Well, here's the thing about the presidential pardon power, unlike some of Trump's other moves, is it is absolute and it is expansive. But this is not exactly what he said he would do. Right. Both he and Vance and the speaker assured people that violent offenders would not be pardoned. And that is exactly what he did. So I don't think we can let him. But Joe Biden, his way out of that. But former President Biden said,
did give them some political talking points by saying repeatedly that he wouldn't pardon his son Hunter and then pardoning him instead of commuting a sentence or doing something else, and then pardoning many members of his family. I mean, legally, it doesn't make a difference.
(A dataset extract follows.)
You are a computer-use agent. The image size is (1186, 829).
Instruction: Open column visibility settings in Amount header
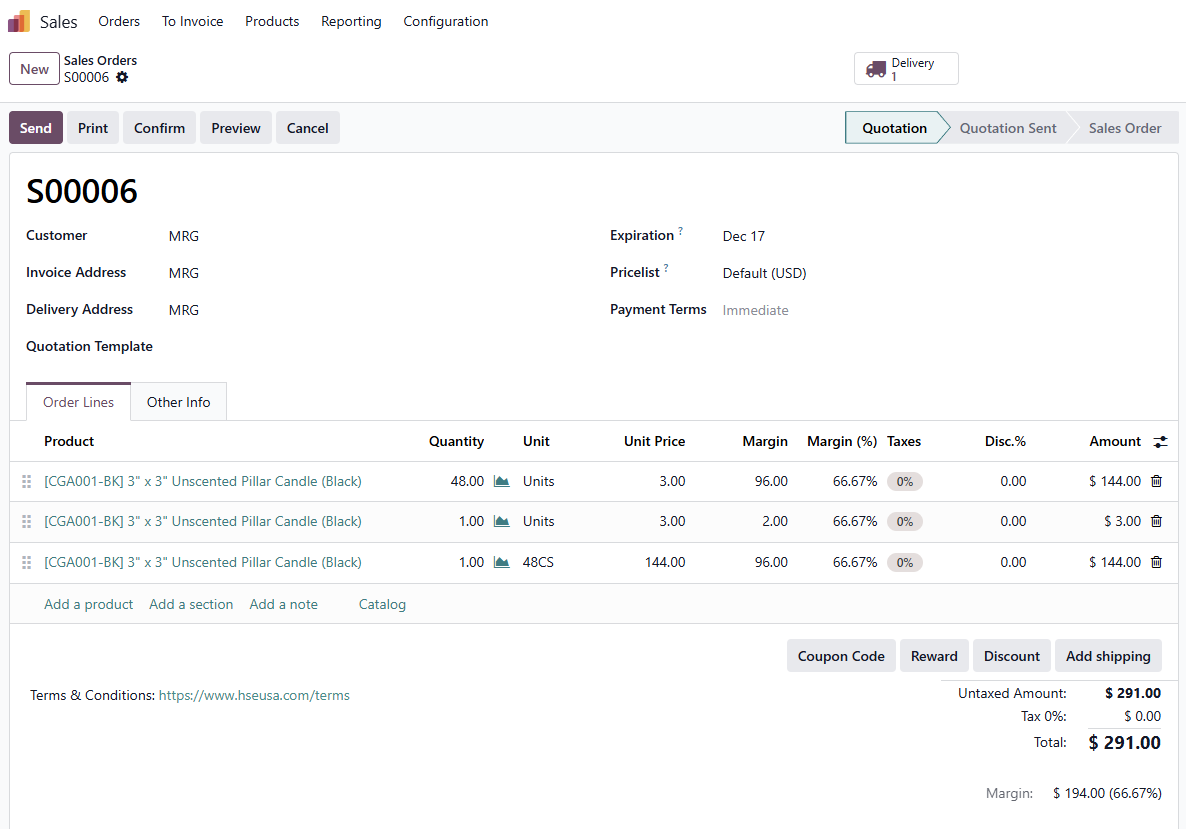point(1160,441)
Trump had the power, Biden had the power, but politically, they use a lot of the moves that former President Biden made to justify their own more broad pardons, even back
two months ago when I was talking to the Trump advisors about how they would do this. And I said, look, this sounds like it's going to be pretty broad. It would every time it would be. But Hunter Biden, didn't you see what he just did with Hunter Biden? It was as if he gave them like a political license to do whatever they wanted here. So, again, legally, it doesn't make a difference. But politically, they've definitely seized on the moves that Joe Biden made to justify, you know, not doing what they said they would do. Yeah.
Well, Paula Reid, chief legal correspondent for CNN. Thank you, Paula, for joining us as always. Thank you. Mary, I want to put the last question to you because to me it seems like belief in the rule of law is one of the key things that holds a democracy together, right? Because we agree as a nation that we are going to abide by this broader system that's supposed to be equally applied to all of us.
If that belief is frayed, what does that say? We've just I'm sorry, we've only got about 30 seconds left, Mary. But what does that say about our belief in the health or the legitimacy of our own democracy? Well, it raises a very dangerous prospect, right? Where are we going from here? And I just would like to close with a quote from one of the district court judges who then had to rule on a motion to dismiss one of the pending cases after the pardons. And
And, you know, she said no national injustice occurred here, that no process of national reconciliation can begin when poor losers whose preferred candidate loses an election are glorified for disrupting constitutionally mandated proceedings in Congress and doing so with impunity. That merely raises the dangerous specter of future lawless conduct by other poor losers and undermines the rule of law.
Well, Mary McCord, executive director at the Institute for Constitutional Advocacy and Protection and visiting professor at Georgetown University Law Center. Thank you, Mary. Thank you, Meghna. I'm Meghna Chakrabarty. This is On Point.